10.创建sink节点的JobVertex:

OutputFormatVertex继承了JobVertex,作为sink节点的JobVertex,Task类型为DataSinkTask。那么这里我们可以分析到,sink是不与其他的节点进行chain链接的。而是单独作为一个顶点存在,在执行过程中,sink也将单独作为一组task来执行。这和流处理模式是有区别的。

  1. private JobVertex createDataSinkVertex(SinkPlanNode node) throws CompilerException {
  2. final OutputFormatVertex vertex = new OutputFormatVertex(node.getNodeName());
  3. final TaskConfig config = new TaskConfig(vertex.getConfiguration());
  4. vertex.setResources(node.getMinResources(), node.getPreferredResources());
  5. vertex.setInvokableClass(DataSinkTask.class);
  6. vertex.setFormatDescription(getDescriptionForUserCode(node.getProgramOperator().getUserCodeWrapper()));
  7. // set user code
  8. config.setStubWrapper(node.getProgramOperator().getUserCodeWrapper());
  9. config.setStubParameters(node.getProgramOperator().getParameters());
  10. return vertex;
  11. }

11. 创建source节点的JobVertex:

InputFormatVertex同样继承了JobVertex,作为source节点的JobVertex,Task任务类型为DataSourceTask。

  1. private InputFormatVertex createDataSourceVertex(SourcePlanNode node) throws CompilerException {
  2. final InputFormatVertex vertex = new InputFormatVertex(node.getNodeName());
  3. final TaskConfig config = new TaskConfig(vertex.getConfiguration());
  4. vertex.setResources(node.getMinResources(), node.getPreferredResources());
  5. vertex.setInvokableClass(DataSourceTask.class);
  6. vertex.setFormatDescription(getDescriptionForUserCode(node.getProgramOperator().getUserCodeWrapper()));
  7. // set user code
  8. config.setStubWrapper(node.getProgramOperator().getUserCodeWrapper());
  9. config.setStubParameters(node.getProgramOperator().getParameters());
  10. config.setOutputSerializer(node.getSerializer());
  11. return vertex;
  12. }

12 创建SingleInputPlanNode的JobVertex:

这也是大多数情况下的顶点创建过程。
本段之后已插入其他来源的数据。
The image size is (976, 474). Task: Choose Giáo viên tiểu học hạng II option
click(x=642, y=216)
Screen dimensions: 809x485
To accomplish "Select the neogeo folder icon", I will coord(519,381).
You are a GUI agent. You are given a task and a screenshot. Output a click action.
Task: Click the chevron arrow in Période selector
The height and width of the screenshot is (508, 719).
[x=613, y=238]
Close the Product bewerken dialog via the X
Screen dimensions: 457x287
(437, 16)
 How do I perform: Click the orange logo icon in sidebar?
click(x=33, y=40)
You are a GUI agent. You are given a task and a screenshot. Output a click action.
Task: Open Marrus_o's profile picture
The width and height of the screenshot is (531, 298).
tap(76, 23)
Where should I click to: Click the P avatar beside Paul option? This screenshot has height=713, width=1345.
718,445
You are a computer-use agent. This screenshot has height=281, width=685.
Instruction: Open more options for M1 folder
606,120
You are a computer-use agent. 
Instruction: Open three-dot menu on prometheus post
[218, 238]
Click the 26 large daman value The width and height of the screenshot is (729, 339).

大致的过程就是首先判断当前节点能否和之前的节点进行链接chain。如果能chain,就先放到chainedTasks中,如果不能进行chain,就创建一个新节点JobVertex,没有迭代算子的情况下Task任务类型是BatchTask。能进行chain的条件大致如下:

1、节点的ChainDriverClass不能为空,ChainDriverClass描述了节点间进行chain的驱动类型

2、节点类型不能为NAryUnionPlanNode、BulkPartialSolutionPlanNode、WorksetPlanNode、IterationPlanNode

3、节点间的数据交换模式为FORWARD

4、本地策略为NONE

5、上游节点只有一个输出

6、上下游节点并行度一致

7、该节点没有广播数据输入

  1. private JobVertex createSingleInputVertex(SingleInputPlanNode node) throws CompilerException {
  2. final String taskName = node.getNodeName();
  3. final DriverStrategy ds = node.getDriverStrategy();
  4. // check, whether chaining is possible
  5. boolean chaining;
  6. {
  7. Channel inConn = node.getInput();
  8. PlanNode pred = inConn.getSource();
  9. chaining = ds.getPushChainDriverClass() != null &&
  10. !(pred instanceof NAryUnionPlanNode) && // first op after union is stand-alone, because union is merged
  11. !(pred instanceof BulkPartialSolutionPlanNode) && // partial solution merges anyways
  12. !(pred instanceof WorksetPlanNode) && // workset merges anyways
  13. !(pred instanceof IterationPlanNode) && // cannot chain with iteration heads currently
  14. inConn.getShipStrategy() == ShipStrategyType.FORWARD &&
  15. inConn.getLocalStrategy() == LocalStrategy.NONE &&
  16. pred.getOutgoingChannels().size() == 1 &&
  17. node.getParallelism() == pred.getParallelism() &&
  18. node.getBroadcastInputs().isEmpty();
  19. ...
  20. }
  21. final JobVertex vertex;
  22. final TaskConfig config;
  23. if (chaining) {
  24. vertex = null;
  25. config = new TaskConfig(new Configuration());
  26. this.chainedTasks.put(node, new TaskInChain(node, ds.getPushChainDriverClass(), config, taskName));
  27. } else {
  28. // create task vertex
  29. vertex = new JobVertex(taskName);
  30. vertex.setResources(node.getMinResources(), node.getPreferredResources());
  31. vertex.setInvokableClass((this.currentIteration != null && node.isOnDynamicPath()) ? IterationIntermediateTask.class : BatchTask.class);
  32. config = new TaskConfig(vertex.getConfiguration());
  33. //Driver是节点处理数据的核心类
  34. config.setDriver(ds.getDriverClass());
  35. }
  36. // set user code
  37. config.setStubWrapper(node.getProgramOperator().getUserCodeWrapper());
  38. config.setStubParameters(node.getProgramOperator().getParameters());
  39. // set the driver strategy
  40. config.setDriverStrategy(ds);
  41. for (int i = 0; i < ds.getNumRequiredComparators(); i++) {
  42. config.setDriverComparator(node.getComparator(i), i);
  43. }
  44. // assign memory, file-handles, etc.
  45. assignDriverResources(node, config);
  46. return vertex;
  47. }

通过PlanNode从下至上的调用JobGraphGenerator.preVisit()方法,所有的JobVertex现在都被创建出来了。

连接JobVertex

下面来看看JobGraphGenerator.postVisit(),这个方法的调用是从上至下(source到sink)调用的。大致实现如下:

1、如果是source节点,不做任何操作,直接返回

2、如果PlanNode是需要进行chain的节点,即chain在JobVertex头结点之后的节点。那么会给该节点设置它应该属于的那个JobVertex。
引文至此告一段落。